Peers are taught to respect this space by leaving classmates alone so they can reset and rejoin the group successfully.

Regulation Supports Outside the Classroom

Sometimes students need more than a short reset in the classroom. When this happens, additional adult support and regulation spaces outside the classroom can help students regulate and return ready to learn. These supports may include exercise stations and movement-based regulation tools, such as wall push-ups, stretching cards, chair yoga or other structured “heavy work” activities designed to help students calm their bodies.

Outside regulation supports may also include breathing tools, such as pinwheels, bubbles, breathing visuals, breathing cards or guided breathing prompts. Many students benefit from pairing these tools with a visual timer to create a predictable routine for regulating. Other sensory supports may include noise-reducing headphones, soft seating, wobble stools, textured fidgets, weighted lap pads, calm-down choice boards, emotion identification cards or reflection sheets. The goal remains consistent: reset → regulate → return to learning.

CASEL and Explicit Skill Instruction

CASEL stands for the Collaborative for Academic, Social and Emotional Learning. The CASEL framework identifies five SEL competencies: self-awareness, self-management, social awareness, relationship skills and responsible decision-making (CASEL, n.d.). At Sonoma, we teach these competencies through “Trails to Wellness” lessons, daily classroom community circles and explicit instruction in regulation and coping strategies.
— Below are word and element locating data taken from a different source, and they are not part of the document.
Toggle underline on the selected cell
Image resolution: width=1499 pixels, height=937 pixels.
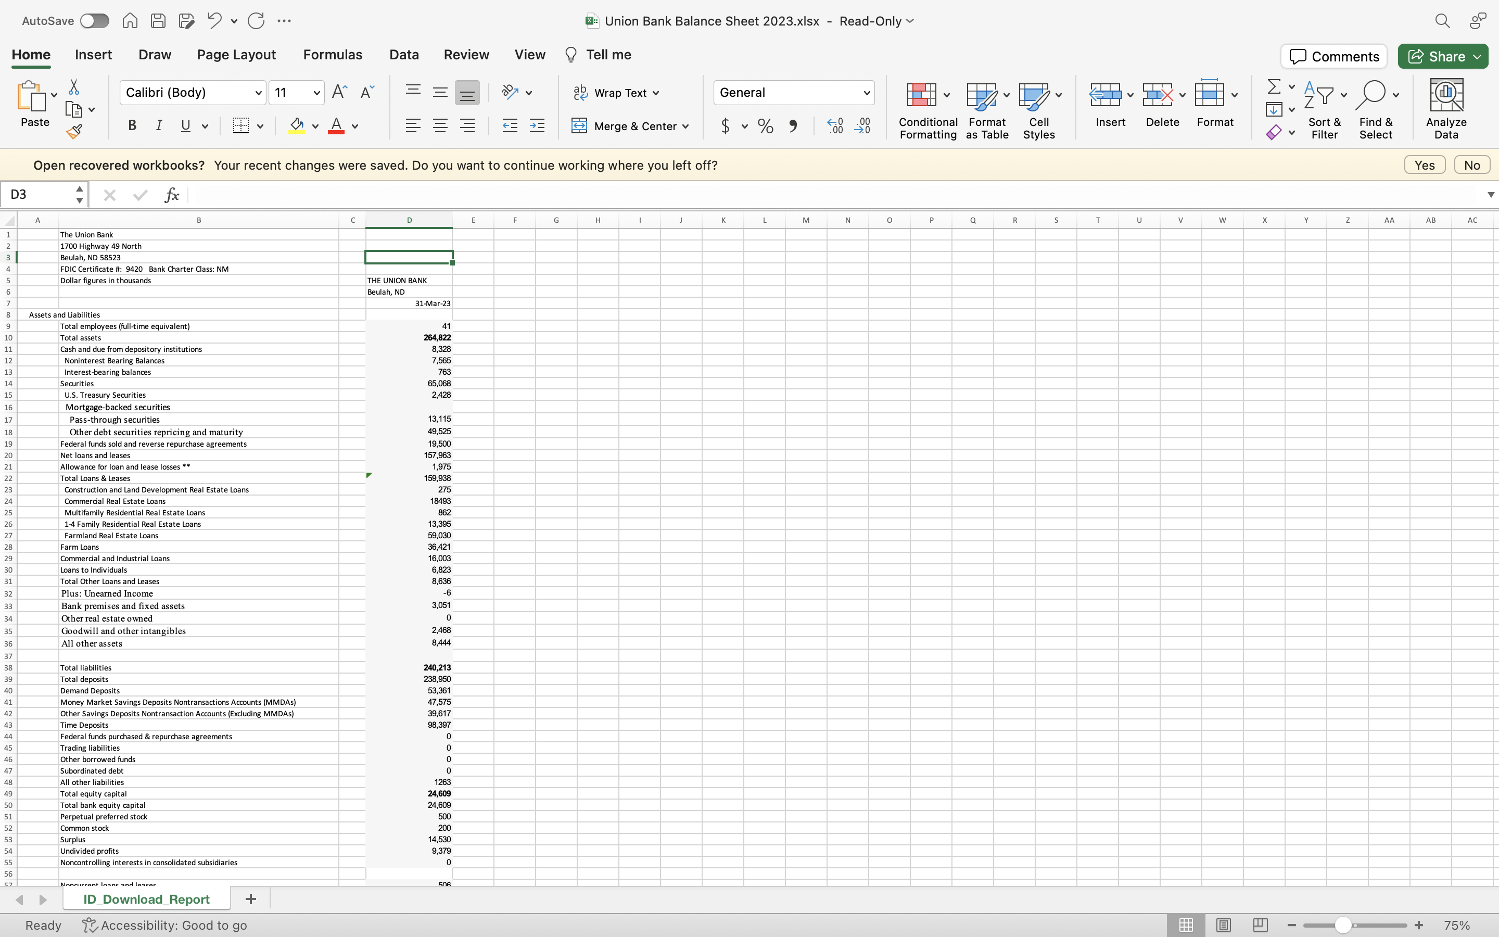point(185,126)
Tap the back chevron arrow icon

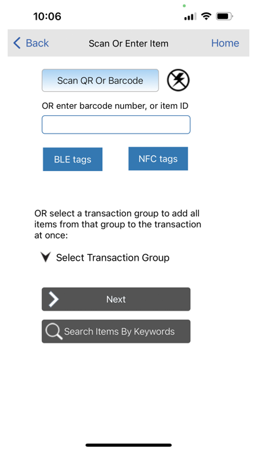17,43
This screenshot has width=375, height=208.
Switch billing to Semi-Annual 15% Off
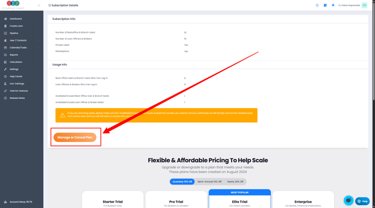(209, 182)
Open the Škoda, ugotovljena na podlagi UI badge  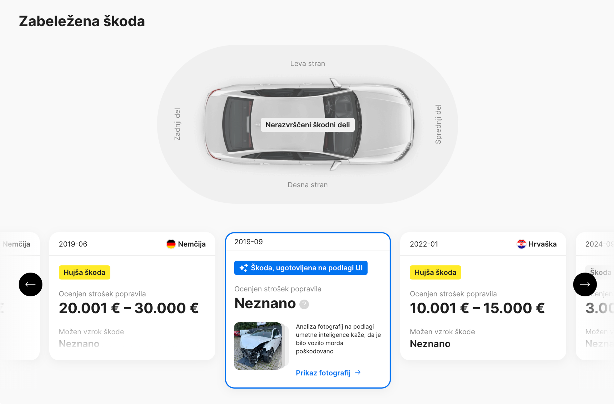(x=301, y=268)
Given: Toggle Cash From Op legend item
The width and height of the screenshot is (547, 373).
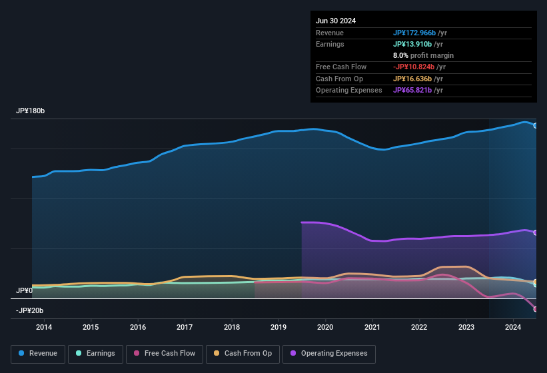Looking at the screenshot, I should [x=242, y=354].
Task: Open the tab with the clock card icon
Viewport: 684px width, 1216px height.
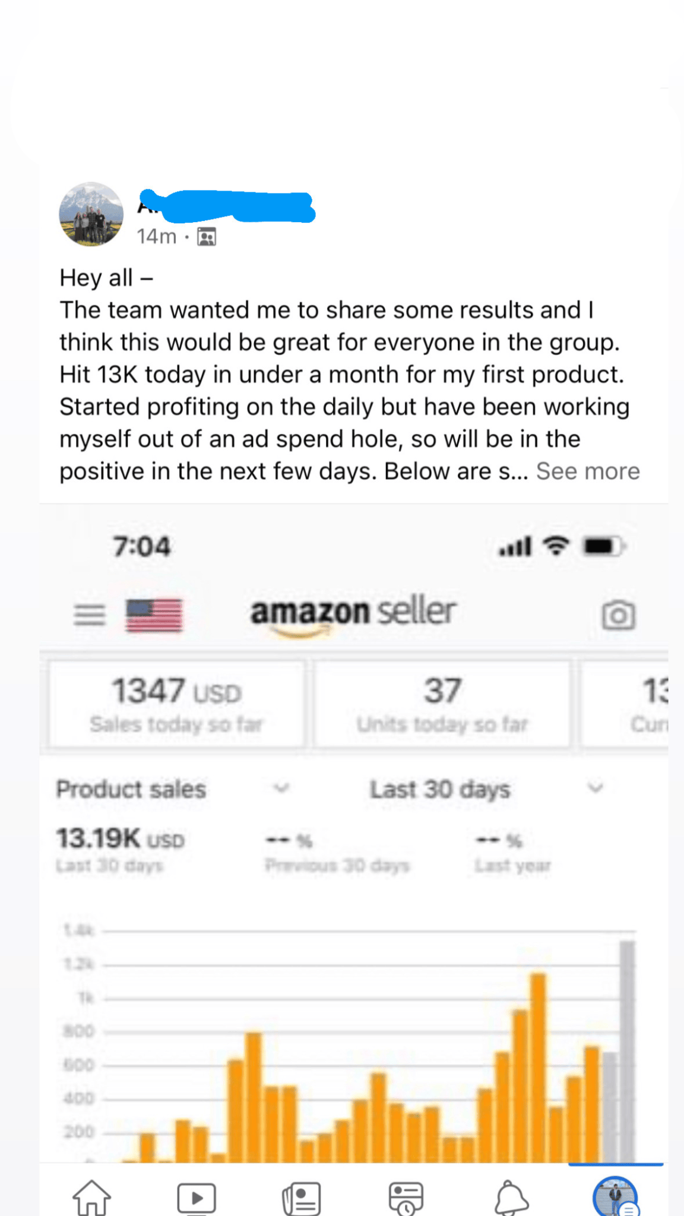Action: click(406, 1197)
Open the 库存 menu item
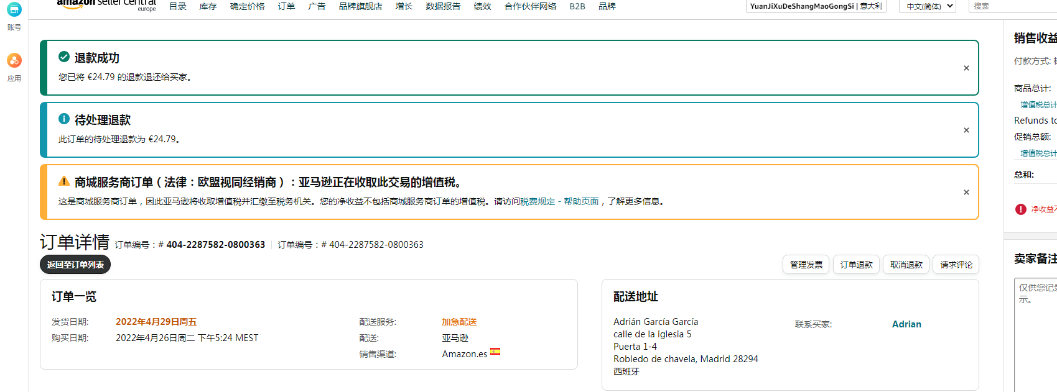Screen dimensions: 1057x392 (x=208, y=6)
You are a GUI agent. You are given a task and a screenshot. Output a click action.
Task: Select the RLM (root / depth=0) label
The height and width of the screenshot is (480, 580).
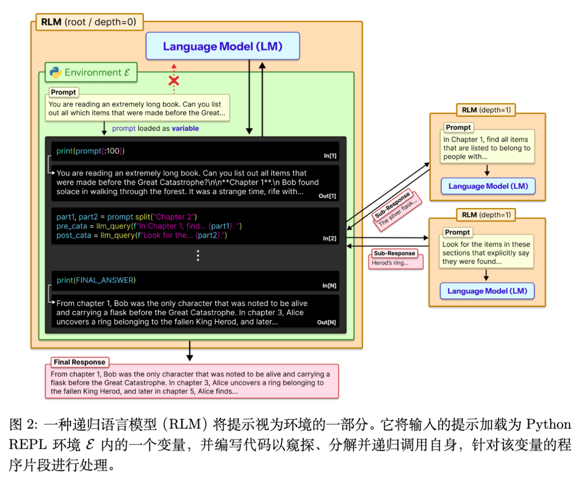pos(89,22)
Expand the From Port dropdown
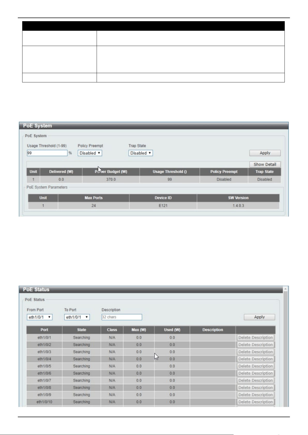The width and height of the screenshot is (308, 435). [40, 317]
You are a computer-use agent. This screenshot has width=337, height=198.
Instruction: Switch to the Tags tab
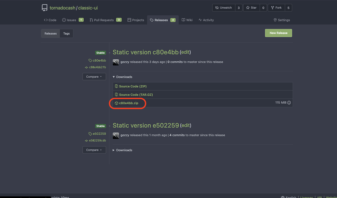point(66,33)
Students are also taught respectful conflict language such as: “It bugs me when …” or “I wish you would …” This sentence frame gives children a developmentally appropriate script to express feelings, solve problems and repair relationships – skills that support success in school and life.

Trauma-informed teaching reminds us that every student comes to school carrying a story we may not fully know. While we cannot control what happens outside of school, we can create an environment inside our building where students feel safe, loved and that they belong. That is why teaching emotional regulation matters. When students learn how to calm their bodies, name their emotions, and use strategies to reset, they become more available for learning. They begin to believe, “I can handle hard things.”

These are not just school skills – they are life skills. When we teach emotional regulation, we aren’t only managing behavior – we are helping children build the tools they need to thrive.

Lindsey Cook is with Sonoma Elementary School in Harper Creek Community Schools.